Collection entries
· · · ·

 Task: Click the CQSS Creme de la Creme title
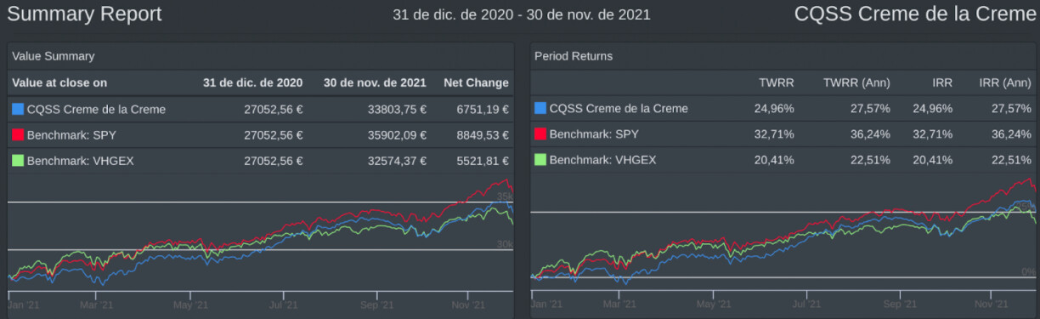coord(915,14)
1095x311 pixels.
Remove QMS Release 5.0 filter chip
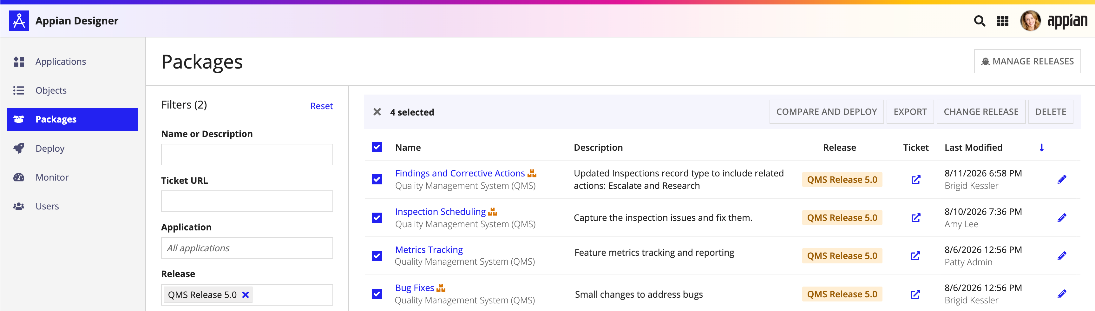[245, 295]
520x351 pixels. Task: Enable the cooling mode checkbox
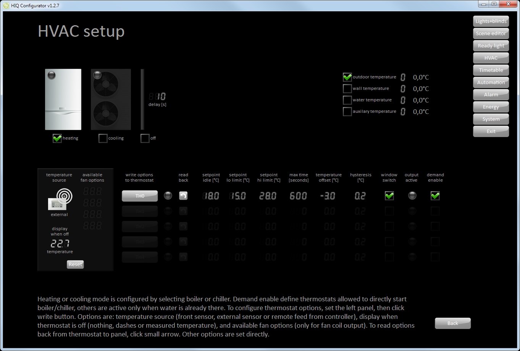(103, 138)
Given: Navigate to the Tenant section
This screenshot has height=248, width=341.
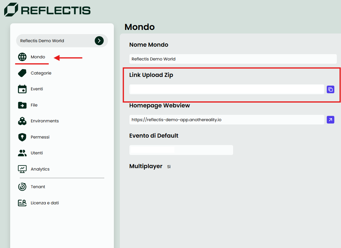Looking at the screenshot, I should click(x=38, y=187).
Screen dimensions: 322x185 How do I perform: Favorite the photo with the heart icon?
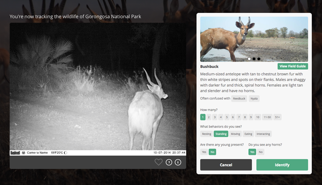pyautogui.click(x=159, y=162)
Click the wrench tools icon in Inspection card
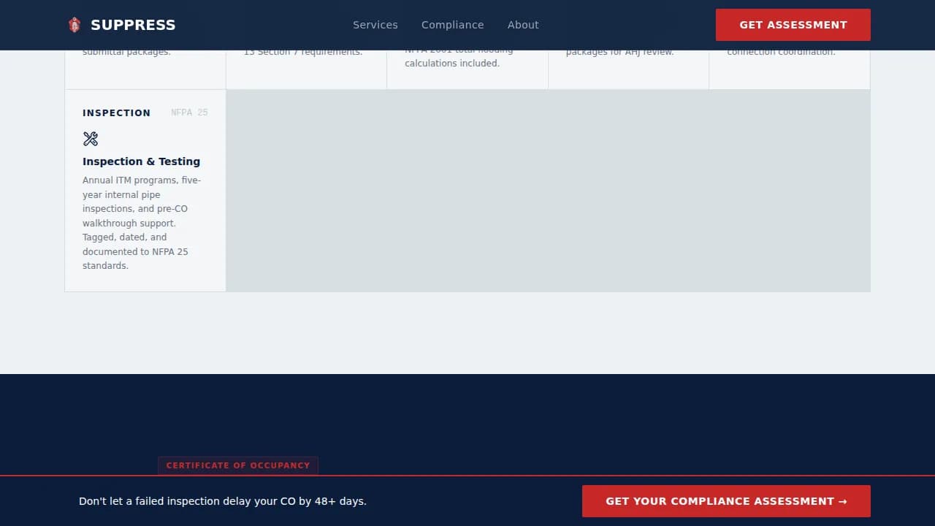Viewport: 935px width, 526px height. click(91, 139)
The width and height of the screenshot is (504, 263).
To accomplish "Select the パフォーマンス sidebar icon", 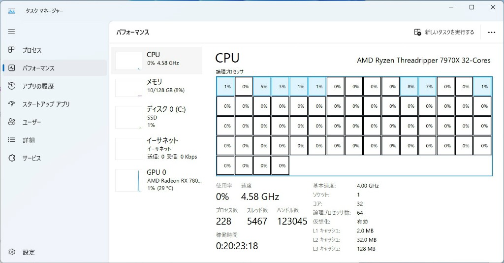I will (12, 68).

· · · ·

**Task details**:
Your task is to return the lines above, from the first one up to and including the line containing "Given: Navigate to the Tenant section", minus any pictures.

**Your response**:
 Task: Click the CQSS Creme de la Creme title
coord(915,14)
1095x311 pixels.
Remove QMS Release 5.0 filter chip
[245, 295]
520x351 pixels. Task: Enable the cooling mode checkbox
(103, 138)
Given: Navigate to the Tenant section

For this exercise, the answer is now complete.